Suicidio in volo: i tre precedenti

Un primo precedente si verificò il 9 febbraio del 1982 quando un DC-8 della ’Japan air lines’ precipitò in mare poco prima di atterrare all’aeroporto Haneda

Suicidio in volo: i tre precedenti

Non ci sono conferme al 100%, ma se l’ipotesi del suicidio del copilota dell’Airbus 320 venisse confermata, non si tratterebbe del primo caso nella storia dell’aviazione commerciale. Un primo precedente si verificò il 9 febbraio del 1982 quando un DC-8 della ’Japan air lines’ precipitò in mare poco prima di atterrare all’aeroporto Haneda di Tokyo per colpa di una manovra errata fatta deliberatamente dal comandante Seiji Katagiri. La commissione d’inchiesta appurò che l’uomo - il quale, soffriva di disturbi nervosi - nonostante un tentativo di intervento di altri due membri dell’equipaggio, aveva invertito la spinta dei motori a 300 metri dalla pista, facendo precipitare l’aereo in mare. Nell’incidente morirono 24 persone e 150 rimasero ferite.
Nell’ottobre del 1999, il volo 990 della EgyptAir, partito da New York e diretto al Cairo con 217 persone a bordo, precipitò nell’Oceano Atlantico, al largo dell’isola di Nantucket (Massachusetts), subito dopo il decollo. L’inchiesta della Ntsb (National transportation security board, l’agenzia federale americana che indaga sui disastri aerei) stabilì che il volo fu intenzionalmente sabotato da Gameel El-Batouty, il co-pilota il quale, secondo gli americani aveva manifestato propositi suicidi. Una tesi mai accolta dal Cairo.

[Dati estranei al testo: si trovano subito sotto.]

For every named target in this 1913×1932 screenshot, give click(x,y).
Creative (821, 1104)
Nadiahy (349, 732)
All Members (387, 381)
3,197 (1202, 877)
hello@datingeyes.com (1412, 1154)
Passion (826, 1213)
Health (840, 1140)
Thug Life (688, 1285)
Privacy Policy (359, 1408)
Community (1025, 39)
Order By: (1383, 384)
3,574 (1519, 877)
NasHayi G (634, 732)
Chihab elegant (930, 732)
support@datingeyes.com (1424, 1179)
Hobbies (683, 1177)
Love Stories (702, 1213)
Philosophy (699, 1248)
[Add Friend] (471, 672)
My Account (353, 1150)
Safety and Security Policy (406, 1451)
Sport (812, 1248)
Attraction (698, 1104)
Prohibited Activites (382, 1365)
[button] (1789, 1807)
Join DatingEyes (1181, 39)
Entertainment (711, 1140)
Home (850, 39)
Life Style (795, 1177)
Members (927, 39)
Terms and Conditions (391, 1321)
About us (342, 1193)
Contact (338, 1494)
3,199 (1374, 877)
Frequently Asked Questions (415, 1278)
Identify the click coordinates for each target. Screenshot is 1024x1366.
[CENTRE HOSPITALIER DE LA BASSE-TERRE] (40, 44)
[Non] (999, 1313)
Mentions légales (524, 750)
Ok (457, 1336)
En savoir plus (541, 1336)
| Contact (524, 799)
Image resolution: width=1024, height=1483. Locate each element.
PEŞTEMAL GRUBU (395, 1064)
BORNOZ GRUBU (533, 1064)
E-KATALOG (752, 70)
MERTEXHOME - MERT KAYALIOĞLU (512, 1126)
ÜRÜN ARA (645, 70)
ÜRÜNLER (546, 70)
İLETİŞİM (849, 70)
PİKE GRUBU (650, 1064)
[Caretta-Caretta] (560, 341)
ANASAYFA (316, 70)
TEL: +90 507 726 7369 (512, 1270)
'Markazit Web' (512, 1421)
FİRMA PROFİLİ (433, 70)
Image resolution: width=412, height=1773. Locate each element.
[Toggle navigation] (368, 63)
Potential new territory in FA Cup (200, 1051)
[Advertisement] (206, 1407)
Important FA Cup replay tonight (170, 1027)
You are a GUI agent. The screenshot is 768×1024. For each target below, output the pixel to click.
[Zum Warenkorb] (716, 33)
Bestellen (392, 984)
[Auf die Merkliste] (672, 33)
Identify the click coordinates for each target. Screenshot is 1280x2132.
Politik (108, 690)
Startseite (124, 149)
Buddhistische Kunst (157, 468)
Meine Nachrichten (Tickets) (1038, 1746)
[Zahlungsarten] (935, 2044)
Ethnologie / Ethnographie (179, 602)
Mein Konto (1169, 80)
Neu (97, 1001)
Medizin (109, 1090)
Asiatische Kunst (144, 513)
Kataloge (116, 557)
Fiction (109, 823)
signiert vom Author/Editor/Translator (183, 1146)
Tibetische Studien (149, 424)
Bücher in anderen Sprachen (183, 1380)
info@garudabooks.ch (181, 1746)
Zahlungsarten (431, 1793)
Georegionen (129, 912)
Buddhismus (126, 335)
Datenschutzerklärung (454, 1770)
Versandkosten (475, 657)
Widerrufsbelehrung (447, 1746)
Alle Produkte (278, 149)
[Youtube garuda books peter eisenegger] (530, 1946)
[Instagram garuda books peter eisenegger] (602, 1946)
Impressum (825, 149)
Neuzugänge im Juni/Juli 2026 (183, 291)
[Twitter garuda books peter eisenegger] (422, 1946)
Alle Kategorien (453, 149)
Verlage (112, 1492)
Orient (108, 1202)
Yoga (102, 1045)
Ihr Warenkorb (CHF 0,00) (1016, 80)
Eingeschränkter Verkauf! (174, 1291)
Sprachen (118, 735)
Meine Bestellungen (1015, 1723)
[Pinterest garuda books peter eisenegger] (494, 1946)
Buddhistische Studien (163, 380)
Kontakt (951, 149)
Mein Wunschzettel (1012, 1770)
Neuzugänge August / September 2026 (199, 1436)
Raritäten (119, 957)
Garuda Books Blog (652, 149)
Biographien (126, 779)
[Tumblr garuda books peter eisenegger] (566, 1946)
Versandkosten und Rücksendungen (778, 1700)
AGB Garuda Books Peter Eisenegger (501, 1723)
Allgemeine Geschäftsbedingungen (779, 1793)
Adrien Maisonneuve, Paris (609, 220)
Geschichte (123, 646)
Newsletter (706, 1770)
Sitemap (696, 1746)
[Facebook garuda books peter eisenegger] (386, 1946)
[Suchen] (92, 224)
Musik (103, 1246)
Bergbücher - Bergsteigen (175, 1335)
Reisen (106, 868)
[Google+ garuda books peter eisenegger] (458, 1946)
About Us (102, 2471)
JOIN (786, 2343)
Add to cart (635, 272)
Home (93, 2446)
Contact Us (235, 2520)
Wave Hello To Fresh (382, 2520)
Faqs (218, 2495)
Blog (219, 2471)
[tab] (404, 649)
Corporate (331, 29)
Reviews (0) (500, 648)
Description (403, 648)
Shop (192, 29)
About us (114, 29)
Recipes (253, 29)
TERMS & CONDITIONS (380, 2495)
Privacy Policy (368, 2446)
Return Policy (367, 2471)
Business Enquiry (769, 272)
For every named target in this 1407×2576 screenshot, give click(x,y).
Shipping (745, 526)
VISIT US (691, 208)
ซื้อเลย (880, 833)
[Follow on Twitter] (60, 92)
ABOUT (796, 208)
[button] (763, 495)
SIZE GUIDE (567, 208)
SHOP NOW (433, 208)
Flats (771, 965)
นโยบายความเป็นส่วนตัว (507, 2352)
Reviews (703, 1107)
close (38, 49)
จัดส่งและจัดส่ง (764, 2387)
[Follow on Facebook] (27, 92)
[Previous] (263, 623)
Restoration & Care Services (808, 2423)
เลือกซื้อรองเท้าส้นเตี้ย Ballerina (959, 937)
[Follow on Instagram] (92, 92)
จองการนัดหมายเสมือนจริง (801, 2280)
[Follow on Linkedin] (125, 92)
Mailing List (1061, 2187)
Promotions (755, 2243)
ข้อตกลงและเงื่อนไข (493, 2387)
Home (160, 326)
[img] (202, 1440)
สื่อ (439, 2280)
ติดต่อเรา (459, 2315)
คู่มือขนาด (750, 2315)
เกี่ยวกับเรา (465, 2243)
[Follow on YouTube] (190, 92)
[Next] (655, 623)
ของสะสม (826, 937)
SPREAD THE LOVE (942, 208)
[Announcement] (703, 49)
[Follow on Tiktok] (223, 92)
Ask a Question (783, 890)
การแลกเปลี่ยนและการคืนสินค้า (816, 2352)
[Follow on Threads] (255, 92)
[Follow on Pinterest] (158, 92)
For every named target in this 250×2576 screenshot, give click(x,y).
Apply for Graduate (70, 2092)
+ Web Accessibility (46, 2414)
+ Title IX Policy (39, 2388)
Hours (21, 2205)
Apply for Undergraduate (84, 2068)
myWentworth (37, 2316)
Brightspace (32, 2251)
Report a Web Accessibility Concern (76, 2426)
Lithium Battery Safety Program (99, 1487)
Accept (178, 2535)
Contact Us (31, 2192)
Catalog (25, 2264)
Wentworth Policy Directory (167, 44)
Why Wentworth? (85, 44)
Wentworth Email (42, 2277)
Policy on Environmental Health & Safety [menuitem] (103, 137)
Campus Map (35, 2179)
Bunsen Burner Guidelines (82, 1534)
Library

Infine, nell’agosto del 1994, l’Atr-42 della Royal Air Maroc, con 44 persone a bordo, tra cui 8 italiani, precipitò vicino Agadir. L’aereo era diretto a Casablanca.

Il ’cockpit voice recorder’, il registratore delle conversazioni di cabina, rivelarono che fu il comandante, Younis Khayati, a causare l’incidente nonostante i tentativi disperati del co-pilota, Sofia Figuiqui, la quale dopo aver lanciato per ben tre volte il ’may-day’, cercò invano di bloccare il comandante.